Task input below:

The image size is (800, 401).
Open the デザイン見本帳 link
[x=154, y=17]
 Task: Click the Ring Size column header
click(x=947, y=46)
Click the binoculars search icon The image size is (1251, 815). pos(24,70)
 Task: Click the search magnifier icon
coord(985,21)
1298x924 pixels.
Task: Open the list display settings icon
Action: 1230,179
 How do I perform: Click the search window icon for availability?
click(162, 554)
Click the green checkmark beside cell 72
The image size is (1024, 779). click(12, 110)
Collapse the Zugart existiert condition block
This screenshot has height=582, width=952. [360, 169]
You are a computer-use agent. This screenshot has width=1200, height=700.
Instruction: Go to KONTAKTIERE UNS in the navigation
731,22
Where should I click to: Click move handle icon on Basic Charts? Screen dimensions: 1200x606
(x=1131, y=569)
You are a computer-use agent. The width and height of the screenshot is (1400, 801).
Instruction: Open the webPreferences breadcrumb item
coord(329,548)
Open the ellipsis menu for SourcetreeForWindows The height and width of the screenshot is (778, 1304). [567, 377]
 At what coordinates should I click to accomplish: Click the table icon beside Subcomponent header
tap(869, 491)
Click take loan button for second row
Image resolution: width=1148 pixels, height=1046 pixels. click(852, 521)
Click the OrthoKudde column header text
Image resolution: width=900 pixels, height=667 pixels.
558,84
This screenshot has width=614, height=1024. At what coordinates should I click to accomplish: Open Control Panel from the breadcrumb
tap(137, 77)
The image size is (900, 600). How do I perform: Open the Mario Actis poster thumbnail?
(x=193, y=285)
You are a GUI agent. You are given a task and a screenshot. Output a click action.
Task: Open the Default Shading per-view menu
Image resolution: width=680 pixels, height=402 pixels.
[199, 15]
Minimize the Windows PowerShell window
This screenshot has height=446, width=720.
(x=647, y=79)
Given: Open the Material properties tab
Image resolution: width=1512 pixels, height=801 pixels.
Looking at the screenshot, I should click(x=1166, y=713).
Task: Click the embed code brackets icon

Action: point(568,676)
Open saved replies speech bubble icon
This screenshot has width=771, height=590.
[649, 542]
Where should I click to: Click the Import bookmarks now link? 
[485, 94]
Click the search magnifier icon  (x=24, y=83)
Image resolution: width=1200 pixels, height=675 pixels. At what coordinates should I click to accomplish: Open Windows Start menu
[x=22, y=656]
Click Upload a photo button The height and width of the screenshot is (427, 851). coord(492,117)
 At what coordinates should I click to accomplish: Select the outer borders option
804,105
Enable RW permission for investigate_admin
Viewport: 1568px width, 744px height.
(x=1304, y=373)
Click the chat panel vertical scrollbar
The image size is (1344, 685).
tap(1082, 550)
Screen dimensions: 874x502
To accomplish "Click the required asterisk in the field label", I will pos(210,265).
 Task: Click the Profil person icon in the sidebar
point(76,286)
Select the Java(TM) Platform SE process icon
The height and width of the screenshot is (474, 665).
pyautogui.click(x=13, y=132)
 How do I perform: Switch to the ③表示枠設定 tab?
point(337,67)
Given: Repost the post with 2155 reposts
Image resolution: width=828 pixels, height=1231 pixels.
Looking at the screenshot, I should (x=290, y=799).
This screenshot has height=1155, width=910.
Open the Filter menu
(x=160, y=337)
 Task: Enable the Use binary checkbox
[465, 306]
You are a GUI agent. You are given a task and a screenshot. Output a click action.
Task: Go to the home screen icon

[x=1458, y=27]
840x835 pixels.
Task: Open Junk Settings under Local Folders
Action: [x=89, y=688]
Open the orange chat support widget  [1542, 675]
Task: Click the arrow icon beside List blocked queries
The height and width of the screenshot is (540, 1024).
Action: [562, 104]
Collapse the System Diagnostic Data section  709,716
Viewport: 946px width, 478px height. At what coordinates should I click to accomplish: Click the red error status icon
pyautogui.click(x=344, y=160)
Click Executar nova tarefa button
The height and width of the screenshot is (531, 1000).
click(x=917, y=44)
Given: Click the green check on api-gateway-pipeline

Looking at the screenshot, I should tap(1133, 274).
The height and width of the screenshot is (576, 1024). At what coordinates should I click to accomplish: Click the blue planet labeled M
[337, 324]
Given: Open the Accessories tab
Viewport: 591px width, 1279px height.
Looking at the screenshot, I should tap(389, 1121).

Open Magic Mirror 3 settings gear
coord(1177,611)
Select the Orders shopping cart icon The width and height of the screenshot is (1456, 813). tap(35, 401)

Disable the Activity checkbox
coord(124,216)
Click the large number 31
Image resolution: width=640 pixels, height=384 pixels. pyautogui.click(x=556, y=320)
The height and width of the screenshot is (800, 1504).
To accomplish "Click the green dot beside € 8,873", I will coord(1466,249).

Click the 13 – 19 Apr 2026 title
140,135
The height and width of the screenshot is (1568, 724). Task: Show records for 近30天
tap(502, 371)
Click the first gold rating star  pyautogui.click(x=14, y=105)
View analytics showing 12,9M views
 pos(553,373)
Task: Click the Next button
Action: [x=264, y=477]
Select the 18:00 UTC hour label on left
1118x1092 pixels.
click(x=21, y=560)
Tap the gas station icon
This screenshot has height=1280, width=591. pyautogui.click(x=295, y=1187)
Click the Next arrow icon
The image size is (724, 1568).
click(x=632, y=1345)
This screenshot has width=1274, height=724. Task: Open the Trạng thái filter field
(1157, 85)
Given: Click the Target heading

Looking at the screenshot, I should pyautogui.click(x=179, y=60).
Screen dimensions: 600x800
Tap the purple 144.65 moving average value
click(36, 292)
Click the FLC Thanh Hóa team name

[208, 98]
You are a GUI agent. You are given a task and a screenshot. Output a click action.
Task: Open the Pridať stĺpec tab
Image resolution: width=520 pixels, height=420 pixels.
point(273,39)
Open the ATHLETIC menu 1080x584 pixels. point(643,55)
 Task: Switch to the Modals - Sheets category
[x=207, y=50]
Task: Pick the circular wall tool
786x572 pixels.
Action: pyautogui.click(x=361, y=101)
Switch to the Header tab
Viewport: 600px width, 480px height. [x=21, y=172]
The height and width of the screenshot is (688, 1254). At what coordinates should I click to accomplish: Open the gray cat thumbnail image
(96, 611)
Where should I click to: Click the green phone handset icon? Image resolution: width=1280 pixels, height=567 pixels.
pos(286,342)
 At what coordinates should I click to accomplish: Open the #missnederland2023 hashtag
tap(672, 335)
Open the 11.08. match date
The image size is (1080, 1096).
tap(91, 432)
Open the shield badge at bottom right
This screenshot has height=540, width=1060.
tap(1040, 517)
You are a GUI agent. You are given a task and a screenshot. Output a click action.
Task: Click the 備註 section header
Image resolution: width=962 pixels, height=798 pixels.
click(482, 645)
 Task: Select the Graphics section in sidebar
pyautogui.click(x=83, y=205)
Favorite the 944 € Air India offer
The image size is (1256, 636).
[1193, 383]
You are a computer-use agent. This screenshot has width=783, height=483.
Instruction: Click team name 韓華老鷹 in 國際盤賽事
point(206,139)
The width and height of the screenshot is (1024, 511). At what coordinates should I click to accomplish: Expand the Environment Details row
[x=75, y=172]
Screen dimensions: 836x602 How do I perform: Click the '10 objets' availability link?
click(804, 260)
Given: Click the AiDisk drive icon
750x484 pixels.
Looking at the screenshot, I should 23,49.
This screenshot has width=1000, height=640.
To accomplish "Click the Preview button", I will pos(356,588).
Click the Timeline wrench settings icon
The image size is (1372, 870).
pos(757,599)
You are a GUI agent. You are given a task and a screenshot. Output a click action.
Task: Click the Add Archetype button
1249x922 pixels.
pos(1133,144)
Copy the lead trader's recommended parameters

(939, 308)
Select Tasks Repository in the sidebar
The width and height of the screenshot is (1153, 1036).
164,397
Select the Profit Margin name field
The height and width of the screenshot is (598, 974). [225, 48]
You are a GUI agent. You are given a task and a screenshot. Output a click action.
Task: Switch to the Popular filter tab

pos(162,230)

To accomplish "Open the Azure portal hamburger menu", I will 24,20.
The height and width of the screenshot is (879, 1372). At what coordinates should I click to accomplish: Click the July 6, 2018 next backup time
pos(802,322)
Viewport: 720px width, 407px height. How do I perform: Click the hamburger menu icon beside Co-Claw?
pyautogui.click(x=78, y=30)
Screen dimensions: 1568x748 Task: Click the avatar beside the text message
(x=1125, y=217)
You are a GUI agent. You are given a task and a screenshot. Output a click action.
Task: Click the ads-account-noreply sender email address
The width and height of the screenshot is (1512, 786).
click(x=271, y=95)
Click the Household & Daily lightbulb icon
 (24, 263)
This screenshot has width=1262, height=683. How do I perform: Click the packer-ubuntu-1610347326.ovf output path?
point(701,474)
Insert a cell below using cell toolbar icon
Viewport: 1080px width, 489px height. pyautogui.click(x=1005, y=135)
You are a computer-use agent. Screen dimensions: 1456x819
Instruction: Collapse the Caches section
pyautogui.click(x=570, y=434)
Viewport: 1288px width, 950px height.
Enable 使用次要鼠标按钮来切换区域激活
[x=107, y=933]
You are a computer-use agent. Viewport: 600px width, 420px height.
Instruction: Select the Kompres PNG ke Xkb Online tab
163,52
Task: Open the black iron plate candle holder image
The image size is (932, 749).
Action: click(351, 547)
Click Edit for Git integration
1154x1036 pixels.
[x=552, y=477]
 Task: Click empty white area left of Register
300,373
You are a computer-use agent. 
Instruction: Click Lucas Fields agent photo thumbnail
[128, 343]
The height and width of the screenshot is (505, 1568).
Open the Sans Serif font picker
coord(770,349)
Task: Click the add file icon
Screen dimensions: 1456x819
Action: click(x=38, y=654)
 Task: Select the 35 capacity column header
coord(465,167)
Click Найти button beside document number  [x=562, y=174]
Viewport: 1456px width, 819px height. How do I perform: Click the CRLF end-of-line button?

End of Task input.

#### What the task requires:
Look above for the line holding "The image size is (724, 1568)." and the line holding "This screenshot has width=1000, height=640.". Retype both, and every line between them, word for word and nothing else.

#### Written reply:
The image size is (724, 1568).
click(x=632, y=1345)
This screenshot has width=1274, height=724. Task: Open the Trạng thái filter field
(1157, 85)
Given: Click the Target heading

Looking at the screenshot, I should pyautogui.click(x=179, y=60).
Screen dimensions: 600x800
Tap the purple 144.65 moving average value
click(36, 292)
Click the FLC Thanh Hóa team name

[208, 98]
You are a GUI agent. You are given a task and a screenshot. Output a click action.
Task: Open the Pridať stĺpec tab
Image resolution: width=520 pixels, height=420 pixels.
point(273,39)
Open the ATHLETIC menu 1080x584 pixels. point(643,55)
 Task: Switch to the Modals - Sheets category
[x=207, y=50]
Task: Pick the circular wall tool
786x572 pixels.
Action: pyautogui.click(x=361, y=101)
Switch to the Header tab
Viewport: 600px width, 480px height. [x=21, y=172]
The height and width of the screenshot is (688, 1254). At what coordinates should I click to accomplish: Open the gray cat thumbnail image
(96, 611)
Where should I click to: Click the green phone handset icon? Image resolution: width=1280 pixels, height=567 pixels.
pos(286,342)
 At what coordinates should I click to accomplish: Open the #missnederland2023 hashtag
tap(672, 335)
Open the 11.08. match date
The image size is (1080, 1096).
tap(91, 432)
Open the shield badge at bottom right
This screenshot has height=540, width=1060.
tap(1040, 517)
You are a GUI agent. You are given a task and a screenshot. Output a click action.
Task: Click the 備註 section header
Image resolution: width=962 pixels, height=798 pixels.
click(482, 645)
 Task: Select the Graphics section in sidebar
pyautogui.click(x=83, y=205)
Favorite the 944 € Air India offer
The image size is (1256, 636).
[1193, 383]
You are a computer-use agent. This screenshot has width=783, height=483.
Instruction: Click team name 韓華老鷹 in 國際盤賽事
point(206,139)
The width and height of the screenshot is (1024, 511). At what coordinates should I click to accomplish: Expand the Environment Details row
[x=75, y=172]
Screen dimensions: 836x602 How do I perform: Click the '10 objets' availability link?
click(804, 260)
Given: Click the AiDisk drive icon
750x484 pixels.
Looking at the screenshot, I should 23,49.
This screenshot has width=1000, height=640.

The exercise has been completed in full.